Originally Posted by Arby
But, $325 for a few hours to ski is plenty. How it is split is not my problem.
Neither you nor I have the ability to change that ratio. When we request a private, we do have the ability to make sure the person teaching us is fairly compensated when all is said and done. In general,the instructor teaching that $325 class is lucky if he or she gets $60 or $65 out of that $325. And that is if the class is "by request", and they are well up the food chain, etc., etc... The way the system is structured pisses me off. But I know I can't change it.
Scope out what you think is a "living wage" wherever you are taking lessons. What are reasonable basic benefits that a hard working professional might expect to receive (or afford)? Now consider where your instructor likely ends up in that scheme of things. What do you think?

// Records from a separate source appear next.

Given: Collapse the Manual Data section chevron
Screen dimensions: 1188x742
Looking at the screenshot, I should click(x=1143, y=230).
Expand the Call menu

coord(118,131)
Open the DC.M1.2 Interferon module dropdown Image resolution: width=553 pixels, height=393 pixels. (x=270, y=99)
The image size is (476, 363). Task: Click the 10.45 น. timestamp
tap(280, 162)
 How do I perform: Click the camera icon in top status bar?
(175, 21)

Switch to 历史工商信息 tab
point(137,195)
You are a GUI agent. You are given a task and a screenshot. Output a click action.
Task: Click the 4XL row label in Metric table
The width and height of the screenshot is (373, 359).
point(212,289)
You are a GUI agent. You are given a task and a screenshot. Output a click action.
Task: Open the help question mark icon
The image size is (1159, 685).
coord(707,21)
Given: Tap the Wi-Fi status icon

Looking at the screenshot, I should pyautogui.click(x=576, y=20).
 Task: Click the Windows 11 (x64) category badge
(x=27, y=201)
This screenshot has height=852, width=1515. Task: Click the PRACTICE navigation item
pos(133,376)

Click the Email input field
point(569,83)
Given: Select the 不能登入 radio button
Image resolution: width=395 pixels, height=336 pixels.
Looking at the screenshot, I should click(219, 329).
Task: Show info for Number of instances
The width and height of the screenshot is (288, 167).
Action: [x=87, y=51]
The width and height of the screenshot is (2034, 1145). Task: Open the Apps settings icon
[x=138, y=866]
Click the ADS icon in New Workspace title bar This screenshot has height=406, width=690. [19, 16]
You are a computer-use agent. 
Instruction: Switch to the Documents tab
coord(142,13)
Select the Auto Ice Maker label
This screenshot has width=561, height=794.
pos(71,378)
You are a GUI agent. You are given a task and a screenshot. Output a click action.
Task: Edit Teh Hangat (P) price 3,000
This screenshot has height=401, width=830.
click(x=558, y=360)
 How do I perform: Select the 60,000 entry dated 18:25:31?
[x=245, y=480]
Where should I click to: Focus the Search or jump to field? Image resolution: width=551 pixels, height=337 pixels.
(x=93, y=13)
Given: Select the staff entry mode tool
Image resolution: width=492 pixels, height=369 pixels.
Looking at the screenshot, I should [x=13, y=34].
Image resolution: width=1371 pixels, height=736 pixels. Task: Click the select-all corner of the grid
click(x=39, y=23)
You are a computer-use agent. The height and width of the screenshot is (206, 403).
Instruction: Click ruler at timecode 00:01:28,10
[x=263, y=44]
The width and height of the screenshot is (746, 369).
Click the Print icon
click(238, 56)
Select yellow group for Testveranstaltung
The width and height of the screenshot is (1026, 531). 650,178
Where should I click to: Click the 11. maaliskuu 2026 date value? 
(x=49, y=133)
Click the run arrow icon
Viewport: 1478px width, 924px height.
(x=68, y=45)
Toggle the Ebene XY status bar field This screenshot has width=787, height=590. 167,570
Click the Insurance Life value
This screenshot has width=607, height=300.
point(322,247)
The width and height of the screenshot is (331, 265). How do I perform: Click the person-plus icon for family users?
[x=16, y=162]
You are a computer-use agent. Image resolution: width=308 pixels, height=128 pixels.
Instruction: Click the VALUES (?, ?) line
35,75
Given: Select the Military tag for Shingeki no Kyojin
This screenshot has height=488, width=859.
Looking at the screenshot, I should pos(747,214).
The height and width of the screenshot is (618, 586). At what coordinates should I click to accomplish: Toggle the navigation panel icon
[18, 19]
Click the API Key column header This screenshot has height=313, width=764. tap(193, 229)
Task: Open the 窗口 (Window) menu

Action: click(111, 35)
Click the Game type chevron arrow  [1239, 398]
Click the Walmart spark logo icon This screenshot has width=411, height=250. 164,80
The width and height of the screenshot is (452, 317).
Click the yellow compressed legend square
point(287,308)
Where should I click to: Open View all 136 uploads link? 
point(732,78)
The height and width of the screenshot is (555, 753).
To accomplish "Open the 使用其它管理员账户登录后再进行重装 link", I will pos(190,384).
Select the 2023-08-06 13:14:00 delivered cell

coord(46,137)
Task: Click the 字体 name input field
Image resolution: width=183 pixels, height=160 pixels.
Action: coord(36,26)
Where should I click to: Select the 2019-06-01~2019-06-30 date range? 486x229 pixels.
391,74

Sure, tipping is by definition optional. And I'd certainly not tip for a poorly done job. However, the pay structure in place seems designed to assume tipping makes up the difference between base pay and a "reasonable" wage.
I, for one, am all for instructors and others letting people know that tipping is customary - and what the compensation structure is. Many of us start out ignorant and the only way we learn is if someone educates us. As mentioned by others above, maybe something as simple as "tip not included" on the price list would be good. Obviously "tasteful" and informative is better than crass, but truth is good no matter how it is delivered. It'll set you free
If I could not budget a 15-20% tip for a private lesson well taught, I would not sign up for one. For that matter, the same would go for a group lesson. I'd flat out consider myself to be stealing by booking the lesson & stiffing the instructor. And picking up the tab for breakfast and/or lunch as appropriate strikes me as pretty decent gesture if someone is taking good care of you or your kids. It sure doesn't hurt your "karma table"
Your views and mileage may vary...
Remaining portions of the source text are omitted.